Среди всех этих сверхъестественных существ присутствовал только один смертный, один человек — Солдат. Он брел рядом с передвижным плотом, образованным спинами кротов, и не представлял себе, что обо всем этом и думать. У самой его головы хлопали крыльями летучие мыши, которые, должно быть, слетелись сюда с доброй половины земного шара. Мимо торопливо пронесся дьявол, а ужасный великан-людоед (идиот от рождения) стоял и разглядывал процессию, разинув рот.

Солдат едва понимал, где находится. Ему чудилось, что все происходящее — сцена из призрачного спектакля. Он чувствовал себя наблюдателем, который по воле случая оказался в чужом сне и гуляет теперь среди каких-то невероятных созданий. Порой по коже бегали мурашки, иногда хотелось рассмеяться, но в основном увиденное просто не укладывалось в голове. На этих похоронах человеку явно не место.
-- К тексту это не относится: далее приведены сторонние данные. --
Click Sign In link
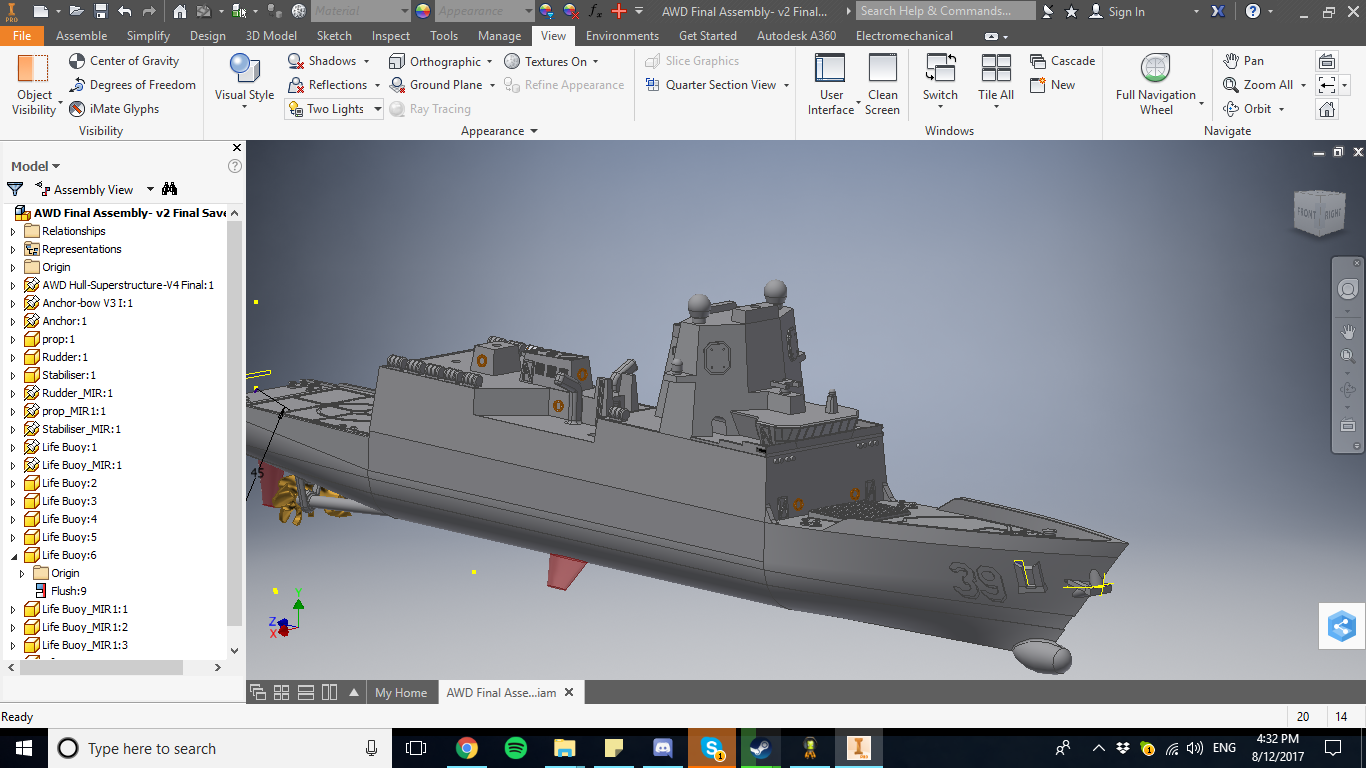This screenshot has width=1366, height=768. (x=1126, y=12)
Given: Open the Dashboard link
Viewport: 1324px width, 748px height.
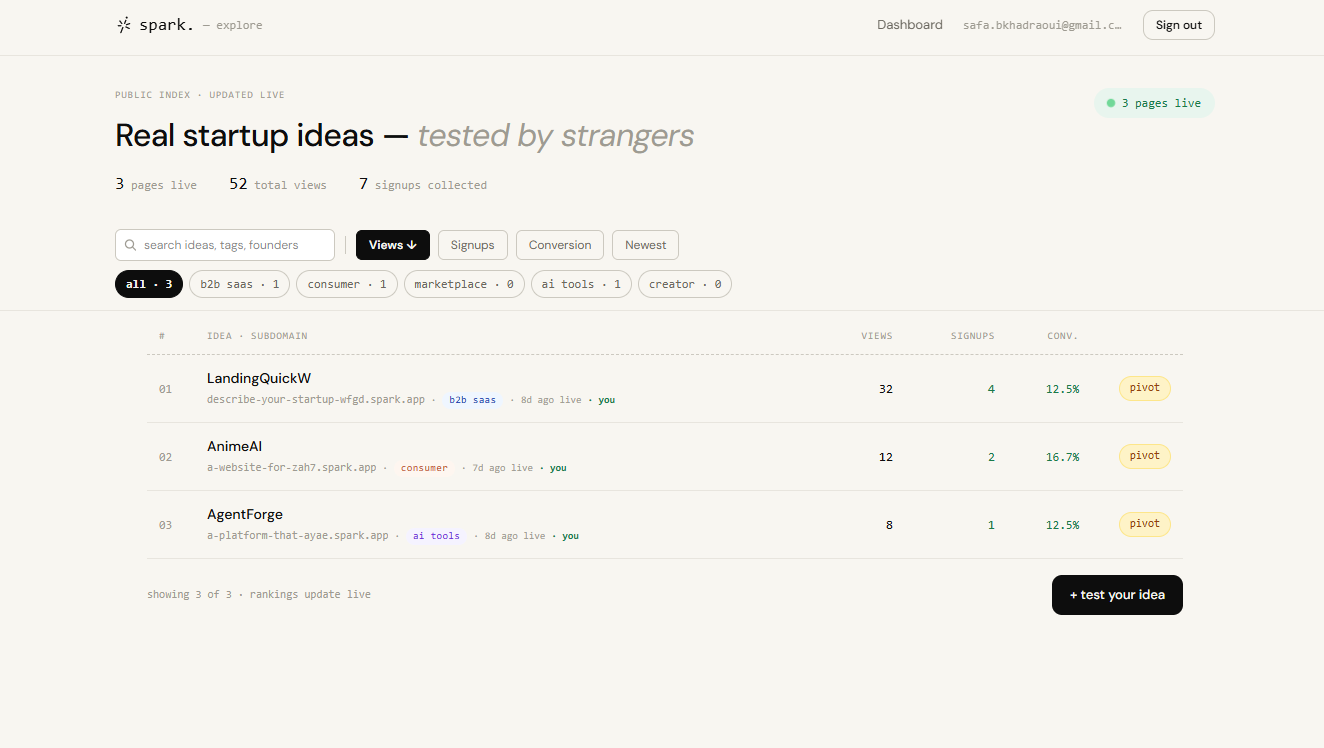Looking at the screenshot, I should (x=909, y=25).

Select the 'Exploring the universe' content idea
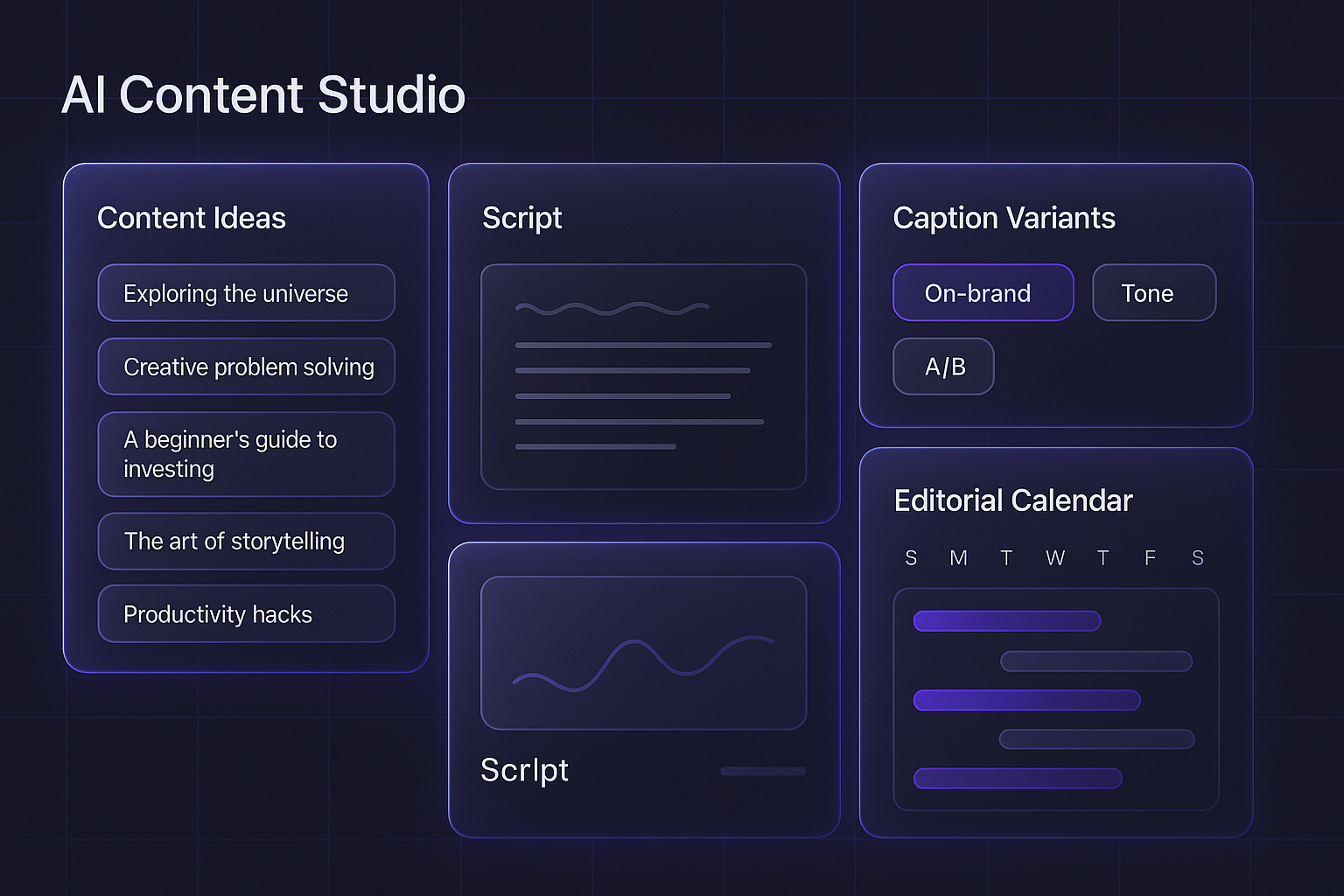click(245, 293)
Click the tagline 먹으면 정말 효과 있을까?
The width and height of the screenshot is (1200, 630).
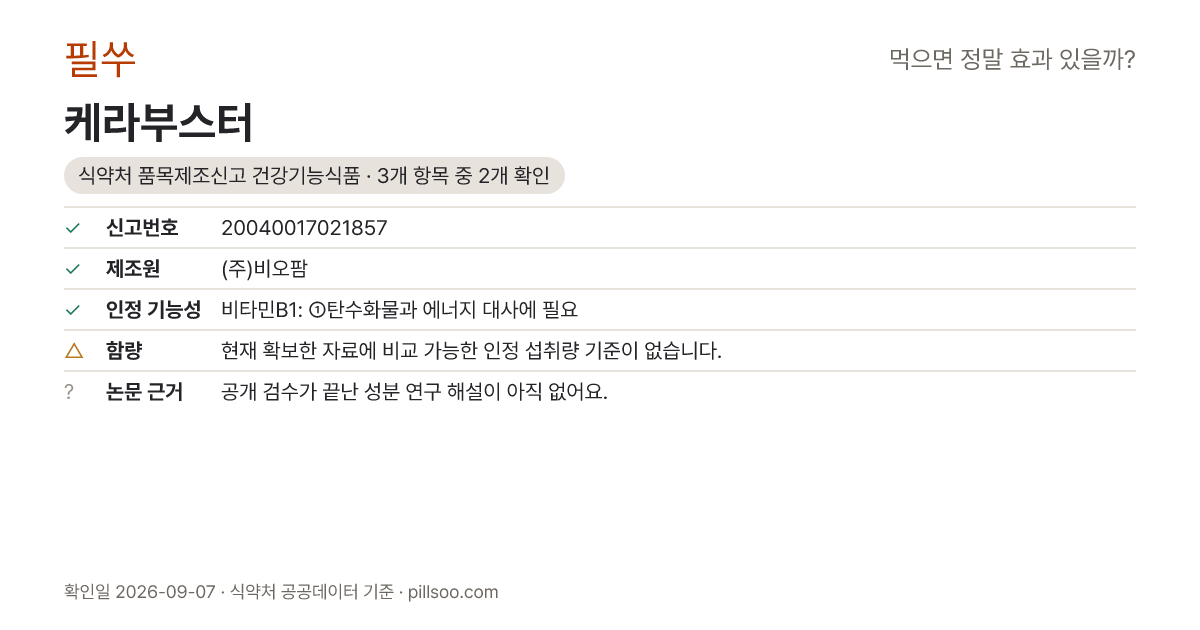click(x=1012, y=59)
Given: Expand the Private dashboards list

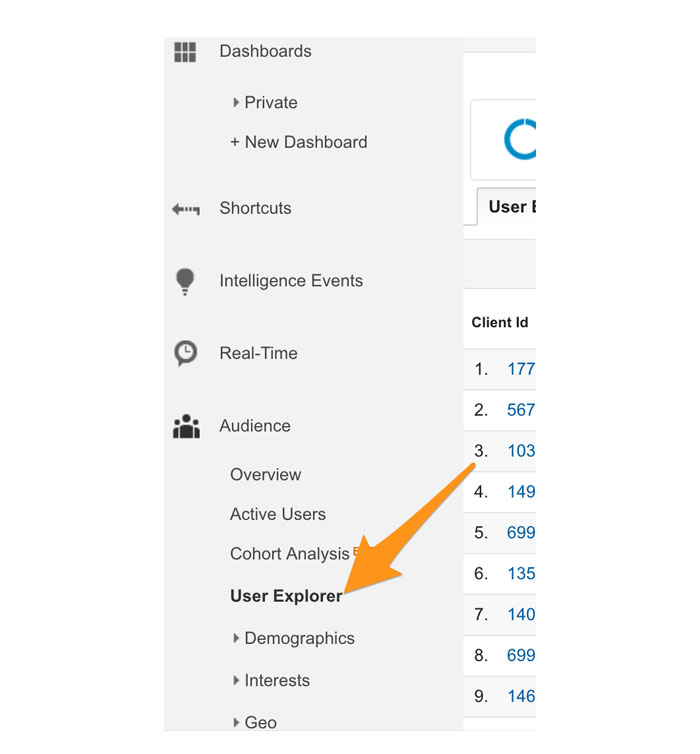Looking at the screenshot, I should (x=236, y=102).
Солдат смотрел на то, что осталось от самого могущественного колдуна мира: груда костей да пучок волос. Останки двигались, повинуясь еле заметному ритму, то поднимаясь, то опускаясь, будто колдун пытался вдохнуть в себя новую жизнь. Казалось, чародей умер не вчера, а тысячу лет назад, но все равно из последних сил держится за жизнь.

Внезапно, на ходу, волосы чародея воспламенились и загорелись синим, зеленым и оранжевым пламенем. Временами языки пламени бросались кверху, чтобы лизнуть перья ворона или грача. Затем загорелись кости. Солдат задумался, что остальные думают об этом интересном явлении. Однако никого возгорание останков не взволновало и уж тем более не обеспокоило, и меньше всего — кротов, которые несли костер из костей мертвого чародея.